A cosplay fan dressed in armor appears at the 2017 ChinaJoy Cosplay & Animation Festival (Hainan) in Haikou, capital of Hainan province, on Oct 1, 2017.
The business of mobile games continues to grow strongly in China, according to a recent industry report.
Tencent, China's top games publisher, owner of WeChat and backer of startups, said in a report its revenue from games reached 18.2 billion yuan (.8 billion) in the third quarter of 2017, up 84 percent year-on-year.
The report said that the level of revenue growth is expected to continue not only because of King of Glory, Tencent's game that became a big hit in 2017, but other games that Tencent was authorized to operate, such as Passion Leads Army.
NetEase, another mobile game maker, also reported positive results in the third quarter with its net income from online games growing to 8.1 billion yuan, up 23.5 percent year-on-year, despite a 1 billion yuan drop from the previous quarter, as the popularity of its killer game Onmyoji lost momentum in 2017.
However, in November 2017, one month after its launch, the shooting game Knives Out made by NetEase beat King of Glory and climbed to the top place in the free games category on the Chinese app store.
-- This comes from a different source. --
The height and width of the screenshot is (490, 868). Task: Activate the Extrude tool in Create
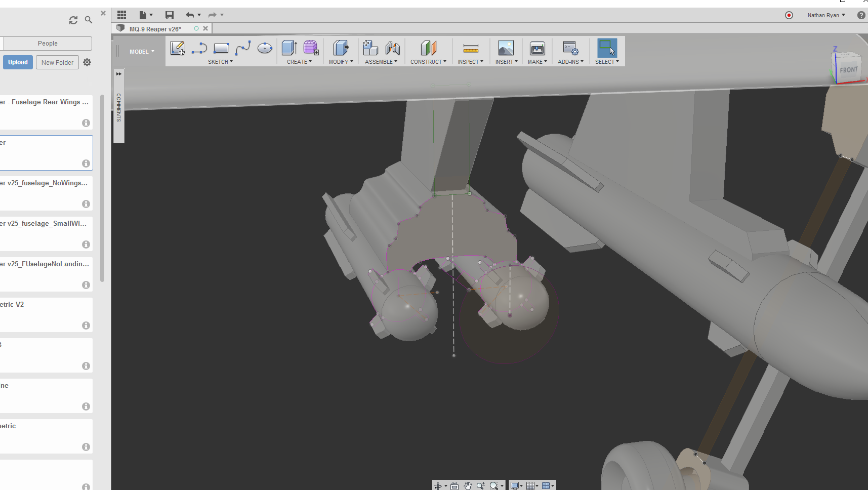point(289,48)
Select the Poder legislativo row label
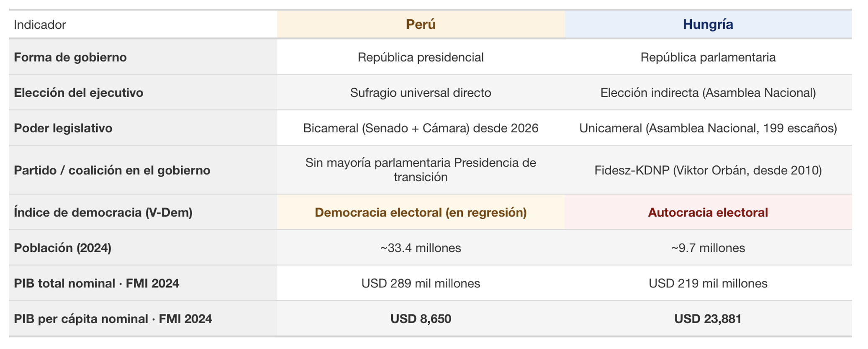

And Minecraft, the game NetEase was authorized to run, helped the company gain 30 million new users in the third quarter of 2017.
Ding Lei, CEO of NetEase, said although the growth from Onmyoji was slowing, its performance in the overseas market remained stable.
Ding said the company would keep experimenting with different genres and types of products to harness more potential from the domestic market.
The CNG Games Research Center, a Beijing-based mobile games research institution, reported that the number of paying users of games and anime reached 80 million in 2016, while 300 million people were involved in related activities.
Full-year figures are not yet available, but the market for mobile games is expected to reach 16 billion yuan for 2017.
Yuan Jun, general manager of the intellectual property development center of Shengda Game Ltd Co, another Chinese mobile games firm, said users of anime and games display three features.
Yuan said: "They are usually loyal consumers; they don't easily quit on the things they like before they own them; and they are very willing to pay.
"If the industry digs deeper into what such consumers like and what they are willing to spend on, it would be able to keep the fans.
"The development of anime and mobile games is a cultural phenomenon. The games sector has surpassed the TV industry in average income, and the anime culture will go the same direction."
He said the mobile games segment has spent years communicating with users to improve products and the years to come will see more product launches.